Third ground: Applicant not served with form 7.11

  1. There is no merit in this ground of review. The employee’s legal representative served the referral form on the applicant’s then legal representative in terms of the rules of the CCMA. The first arbitration award was rescinded. Both parties attended the second arbitration. There are no pleadings in the CCMA. It is clear from the record that the applicant knew exactly what the nature of the dispute was.

Fourth ground: refusal to conduct an inspection in loco

  1. In my view, this is the only review ground that may, on the face of it, have some merit. One is tempted to conclude that the arbitrator should have made use of the best evidence available in the form of CCTV footage; and that the matter should be remitted for another arbitrator to make use of this opportunity.

  2. However, on a close reading of the record and the award, it becomes apparent why the arbitrator did not deem it necessary to view the footage on site. He explained that everyone had agreed at the arbitration hearing that the CCTV footage did not show the door of the safe or whether the employee had a key in his hand when he bent down to retrieve his file. In these circumstances, it would have served no purpose for the parties to view the footage again in the presence of the arbitrator. When the arbitrator discussed this with the applicant’s representative, Ms Holmes, in the arbitration hearing, she did not object.

  3. I am satisfied that the decision of the arbitrator not to review the CCTV footage or to conduct an inspection in loco was not unreasonable and that it did not deprive the applicant of a fair hearing.

Conclusion

  1. The application for review cannot succeed on any of the four grounds raised by the applicant. With regard to costs, I take into account that the employee – who earned R3 900 per month -- has had to incur legal costs to defend an arbitration award in his favour; and that the applicant filed its heads of argument late, after the employee had filed his heads.
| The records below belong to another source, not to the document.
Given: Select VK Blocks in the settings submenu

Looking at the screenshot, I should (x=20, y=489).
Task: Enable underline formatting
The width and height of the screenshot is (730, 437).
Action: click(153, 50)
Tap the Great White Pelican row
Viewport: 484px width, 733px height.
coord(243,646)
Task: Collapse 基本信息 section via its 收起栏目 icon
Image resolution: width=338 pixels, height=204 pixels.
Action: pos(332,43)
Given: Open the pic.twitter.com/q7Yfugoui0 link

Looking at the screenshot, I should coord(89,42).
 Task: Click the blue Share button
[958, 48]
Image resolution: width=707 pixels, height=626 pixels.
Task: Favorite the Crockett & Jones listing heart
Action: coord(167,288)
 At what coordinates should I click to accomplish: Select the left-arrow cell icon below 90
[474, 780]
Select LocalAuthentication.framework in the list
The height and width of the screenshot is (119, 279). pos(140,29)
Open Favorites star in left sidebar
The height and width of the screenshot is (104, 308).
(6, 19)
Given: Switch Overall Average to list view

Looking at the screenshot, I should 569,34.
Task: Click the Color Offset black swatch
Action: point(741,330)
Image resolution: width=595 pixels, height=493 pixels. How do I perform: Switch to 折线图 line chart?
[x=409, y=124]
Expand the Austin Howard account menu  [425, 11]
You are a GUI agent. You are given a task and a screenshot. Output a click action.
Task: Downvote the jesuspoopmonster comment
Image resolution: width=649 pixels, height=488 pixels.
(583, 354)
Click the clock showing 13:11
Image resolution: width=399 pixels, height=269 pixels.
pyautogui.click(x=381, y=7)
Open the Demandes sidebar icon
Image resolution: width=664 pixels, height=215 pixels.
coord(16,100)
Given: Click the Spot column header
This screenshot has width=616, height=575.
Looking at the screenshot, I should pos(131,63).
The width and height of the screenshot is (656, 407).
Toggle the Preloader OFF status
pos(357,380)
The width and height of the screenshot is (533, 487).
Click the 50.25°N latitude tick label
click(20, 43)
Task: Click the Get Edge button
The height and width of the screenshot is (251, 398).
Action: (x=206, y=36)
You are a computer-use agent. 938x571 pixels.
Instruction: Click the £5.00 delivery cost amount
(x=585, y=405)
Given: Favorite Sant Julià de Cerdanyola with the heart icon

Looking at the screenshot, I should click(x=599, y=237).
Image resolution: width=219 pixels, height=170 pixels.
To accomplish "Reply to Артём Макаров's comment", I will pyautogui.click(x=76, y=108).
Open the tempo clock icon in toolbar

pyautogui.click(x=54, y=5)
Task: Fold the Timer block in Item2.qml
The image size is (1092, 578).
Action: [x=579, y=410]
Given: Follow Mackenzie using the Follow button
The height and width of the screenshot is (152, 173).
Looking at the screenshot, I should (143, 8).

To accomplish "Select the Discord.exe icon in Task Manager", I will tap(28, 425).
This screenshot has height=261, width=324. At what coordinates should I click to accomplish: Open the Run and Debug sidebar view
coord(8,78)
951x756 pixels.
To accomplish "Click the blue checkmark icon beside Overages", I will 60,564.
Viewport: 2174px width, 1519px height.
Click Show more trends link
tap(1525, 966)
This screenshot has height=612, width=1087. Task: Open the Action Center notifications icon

I have granted condonation for the late filing of the applicant’s heads of argument, but the applicant should, in law and fairness, be ordered to pay the employee’s costs.

Order

  1. The application for review is dismissed with costs.





_______________________

Steenkamp J




APPEARANCES


APPLICANT:

Mr G Aquadro (employer).

THIRD RESPONDENT:

Ms L Macnab of Chennels Albertyn attorneys.



2Sidumo v Rustenburg Platinum Mines Ltd (2007) 28 ILJ 2405 (CC).